GIVEN TEXT:
^^^^^^^^
I will try responding inline to your questions.
- What is indices ? I've read that documents inside shards are organized in indices.
An ES index is a namespace to a collection of documents. If you are coming from relational db world, it has an analogy with the databases. ES index supports partitioning as an index can contain one or more shards as well as replication with configurable number of replicas. The benefit of partitioning or sharding is that data can be divided into multiple files and can be distributed across multiple nodes.
By default Graylog defines 20 indices , what does that mean and how do they affect the amount of data that will be stored in elasticsearch node ?
It simply means that there are 20 separate logical namespaces for holding data in ES. The maximum amount of data that can be stored in ES is independent of the number of indices, in fact it is linked to the number of shards. Since one index can have multiple shards, so the amount of data that can be stored in an index is proportional to the number of shards an index comprises of.
- In 3-node Elasticsearch scheme : 3 shards + 1 replica is a correct allocation ?
Also the necessity of replica is quite ambiguous . Why do I need a replica if my data will be indexed in a SAN drive which consists of multiple redundant SSD disks ?
^^^^^^^^
DATA EXTRACT:

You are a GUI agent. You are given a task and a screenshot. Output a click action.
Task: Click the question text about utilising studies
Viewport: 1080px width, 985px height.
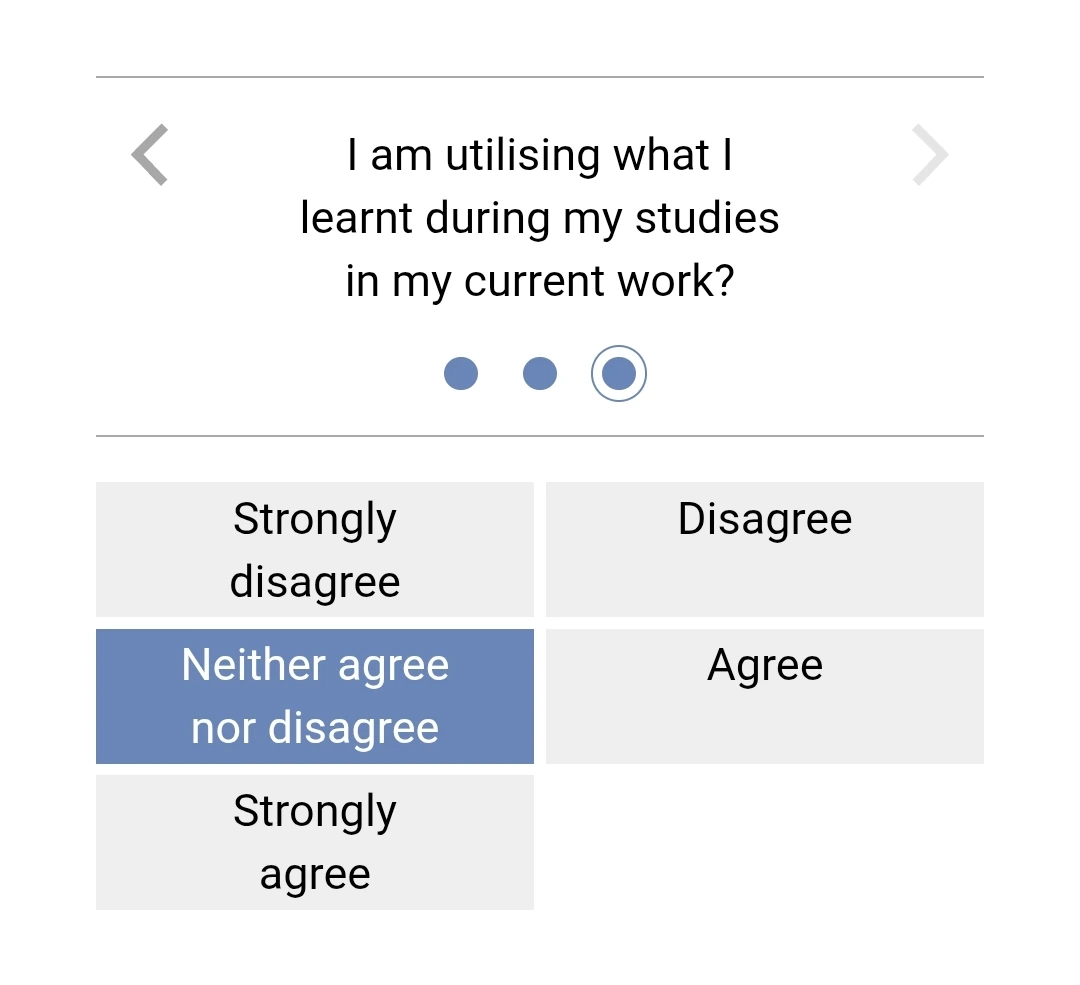coord(540,218)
^^^^^^^^
PROBLEMS TO SOLVE:
A - Answer each question from the Elasticsearch thread:
(i) To which concept from the relational database world is an ES index compared?
(ii) How many indices does Graylog define by default?
(iii) To what is the maximum amount of data that can be stored in ES said to be linked?
B - Reproduce the part of the Elasticsearch thread that opens with the words containing "An ES index" and closes with "elasticsearch node ?".
C - Carry on the Elasticsearch thread from the point at which it stops.
The material above comes from a separate source and has no connection to the Elasticsearch thread.

RESULTS:
A -
(i) Databases.
(ii) 20.
(iii) The number of shards.

B -
An ES index is a namespace to a collection of documents. If you are coming from relational db world, it has an analogy with the databases. ES index supports partitioning as an index can contain one or more shards as well as replication with configurable number of replicas. The benefit of partitioning or sharding is that data can be divided into multiple files and can be distributed across multiple nodes.
By default Graylog defines 20 indices , what does that mean and how do they affect the amount of data that will be stored in elasticsearch node ?

C -
You can use the 3 node ES scheme with 2 nodes having Master + Data node roles and one node with Master role only. All 3 shards will be hosted on a single data node, but it will give you future scalability option of provisioning new data nodes and relocating some shards. Generally, what I have read is that using network based storage is not recommended with ES due to performance reasons. Network storages are slower as compared to physically attached disk drives. You need replicas if due to any node failure, some of the primary shards go down than the replicas are able to respond to requests.
- Is there a specific formula how to calculate the combination of shards/indices/retention strategy ?
There isn't any simple formula and it depends upon the use case. Some simple considerations include.
i. Optimal shard size is 10-40 GB. Try keeping the shard size below 40G limit.
ii. There should be 25 shards / 1GB RAM on your ES data nodes.
Hope this helps you out.